Indonesians take humble pride in their own culture and achievements, but are incredibly open to outside influence. (Unlike the Thais, for example.) They are very welcoming and adaptive toward foreigners. There’s no xenophobia here.

This extends to the business world too. Foreigners have been welcomed into many of Indonesia’s largest conglomerates as both senior directors and shareholders, while many have started major local companies of their own. This open-minded society has resulted in an open market full of opportunity.

This openness may explain why travel is booming. Indonesians are increasingly traveling overseas, interacting more intensively with the world and global economy. Indonesian expats are returning from years overseas to participate in the nation-building at home, becoming local entrepreneurs, academics, NGO types, lawyers, etc. And Indonesians are suddenly eagerly touristing locally, discovering their own country in a way they never did before.

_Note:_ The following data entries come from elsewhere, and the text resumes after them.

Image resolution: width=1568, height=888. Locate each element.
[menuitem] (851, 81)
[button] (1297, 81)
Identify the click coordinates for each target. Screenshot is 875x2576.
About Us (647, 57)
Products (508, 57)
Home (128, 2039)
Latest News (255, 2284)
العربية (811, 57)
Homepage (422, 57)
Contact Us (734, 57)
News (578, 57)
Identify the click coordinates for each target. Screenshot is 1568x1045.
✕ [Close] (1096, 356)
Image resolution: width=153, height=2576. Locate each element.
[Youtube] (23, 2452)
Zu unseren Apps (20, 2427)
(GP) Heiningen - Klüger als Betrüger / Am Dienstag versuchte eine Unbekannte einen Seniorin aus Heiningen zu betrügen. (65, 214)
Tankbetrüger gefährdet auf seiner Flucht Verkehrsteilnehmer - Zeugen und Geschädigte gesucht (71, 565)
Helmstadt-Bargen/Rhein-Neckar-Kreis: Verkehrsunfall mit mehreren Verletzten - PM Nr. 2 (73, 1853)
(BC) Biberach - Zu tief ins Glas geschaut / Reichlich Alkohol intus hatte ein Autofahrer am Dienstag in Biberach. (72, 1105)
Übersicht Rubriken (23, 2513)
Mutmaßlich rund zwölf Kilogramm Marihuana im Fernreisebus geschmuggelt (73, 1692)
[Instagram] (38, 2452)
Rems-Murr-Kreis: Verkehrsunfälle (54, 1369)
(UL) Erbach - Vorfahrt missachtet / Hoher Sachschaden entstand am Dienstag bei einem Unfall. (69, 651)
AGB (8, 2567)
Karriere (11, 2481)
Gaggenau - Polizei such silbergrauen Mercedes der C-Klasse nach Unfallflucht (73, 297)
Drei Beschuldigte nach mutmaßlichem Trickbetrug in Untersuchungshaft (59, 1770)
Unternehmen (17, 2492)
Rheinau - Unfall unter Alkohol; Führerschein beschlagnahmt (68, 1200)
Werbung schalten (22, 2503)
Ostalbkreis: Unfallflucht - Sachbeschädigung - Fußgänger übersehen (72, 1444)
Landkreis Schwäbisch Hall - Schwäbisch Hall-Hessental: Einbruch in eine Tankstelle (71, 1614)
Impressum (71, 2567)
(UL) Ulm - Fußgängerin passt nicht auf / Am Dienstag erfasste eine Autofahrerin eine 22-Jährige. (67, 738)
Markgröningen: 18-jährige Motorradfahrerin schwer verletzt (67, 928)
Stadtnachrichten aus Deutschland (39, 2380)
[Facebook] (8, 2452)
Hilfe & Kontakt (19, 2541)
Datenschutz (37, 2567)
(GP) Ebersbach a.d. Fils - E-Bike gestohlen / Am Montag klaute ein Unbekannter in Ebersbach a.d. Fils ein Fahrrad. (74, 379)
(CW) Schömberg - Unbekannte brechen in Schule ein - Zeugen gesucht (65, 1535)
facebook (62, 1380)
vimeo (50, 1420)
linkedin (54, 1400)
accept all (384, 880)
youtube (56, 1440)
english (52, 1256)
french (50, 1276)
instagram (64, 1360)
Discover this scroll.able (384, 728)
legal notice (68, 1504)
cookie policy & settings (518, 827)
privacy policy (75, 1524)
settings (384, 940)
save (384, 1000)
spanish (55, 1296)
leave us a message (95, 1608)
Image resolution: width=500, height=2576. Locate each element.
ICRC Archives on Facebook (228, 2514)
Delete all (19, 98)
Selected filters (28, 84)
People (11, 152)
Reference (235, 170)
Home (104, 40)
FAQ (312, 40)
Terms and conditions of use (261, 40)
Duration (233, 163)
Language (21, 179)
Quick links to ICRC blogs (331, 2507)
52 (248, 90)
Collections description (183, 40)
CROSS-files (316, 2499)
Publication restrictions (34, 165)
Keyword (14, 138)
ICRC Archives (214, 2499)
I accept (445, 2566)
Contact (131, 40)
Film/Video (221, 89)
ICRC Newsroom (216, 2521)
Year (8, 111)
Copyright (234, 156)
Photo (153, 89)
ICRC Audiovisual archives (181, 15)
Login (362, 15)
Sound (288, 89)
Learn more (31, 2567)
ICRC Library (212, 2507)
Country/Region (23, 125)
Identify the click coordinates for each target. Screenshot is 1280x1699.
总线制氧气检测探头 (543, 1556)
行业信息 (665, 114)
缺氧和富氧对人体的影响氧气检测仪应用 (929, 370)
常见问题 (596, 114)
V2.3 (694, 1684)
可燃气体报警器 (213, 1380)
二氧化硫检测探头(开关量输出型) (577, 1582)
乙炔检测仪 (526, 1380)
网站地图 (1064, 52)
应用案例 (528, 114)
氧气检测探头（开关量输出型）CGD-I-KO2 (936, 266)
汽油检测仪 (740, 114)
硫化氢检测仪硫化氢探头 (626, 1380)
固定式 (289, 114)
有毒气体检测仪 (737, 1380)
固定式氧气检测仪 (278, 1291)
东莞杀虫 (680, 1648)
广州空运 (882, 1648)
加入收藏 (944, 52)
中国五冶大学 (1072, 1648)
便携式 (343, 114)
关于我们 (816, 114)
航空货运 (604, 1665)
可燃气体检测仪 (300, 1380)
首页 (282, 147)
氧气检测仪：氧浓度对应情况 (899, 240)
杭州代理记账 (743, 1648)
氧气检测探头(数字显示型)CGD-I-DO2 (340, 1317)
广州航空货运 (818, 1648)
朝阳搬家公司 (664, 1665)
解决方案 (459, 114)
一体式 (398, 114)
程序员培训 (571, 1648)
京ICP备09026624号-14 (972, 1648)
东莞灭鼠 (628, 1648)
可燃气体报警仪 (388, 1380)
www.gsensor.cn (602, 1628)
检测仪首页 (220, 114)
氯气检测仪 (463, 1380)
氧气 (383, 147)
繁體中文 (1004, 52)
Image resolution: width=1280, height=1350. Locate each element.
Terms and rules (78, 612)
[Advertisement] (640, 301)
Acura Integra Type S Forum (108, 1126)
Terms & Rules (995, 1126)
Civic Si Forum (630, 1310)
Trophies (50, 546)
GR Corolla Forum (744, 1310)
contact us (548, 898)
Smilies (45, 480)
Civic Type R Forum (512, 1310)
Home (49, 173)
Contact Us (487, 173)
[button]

The future looks bright for Indonesia.

There have been three democratic, peaceful regime changes in the 15 years since the big reform, and no real fear that Indonesia will return to dictatorship.

Indonesia is today the most democratic country in Southeast Asia, having surpassed more “progressive” neighbors like Thailand, the Philippines and Malaysia. (Just fifteen years ago, Indonesia would have trailed far behind.)

Despite criticism of the current government — which in itself is a breath of fresh air — President Susilo Bambang Yudhoyono managed to steer the economy very skillfully, attracting huge foreign direct investment.


In Indonesia, one must always look beyond the surface at the substance. It’s easy to be intimidated by corruption, traffic and pollution. But those frustrations are merely superficial distractions in a country that is unbelievably welcoming and more open for business than ever before.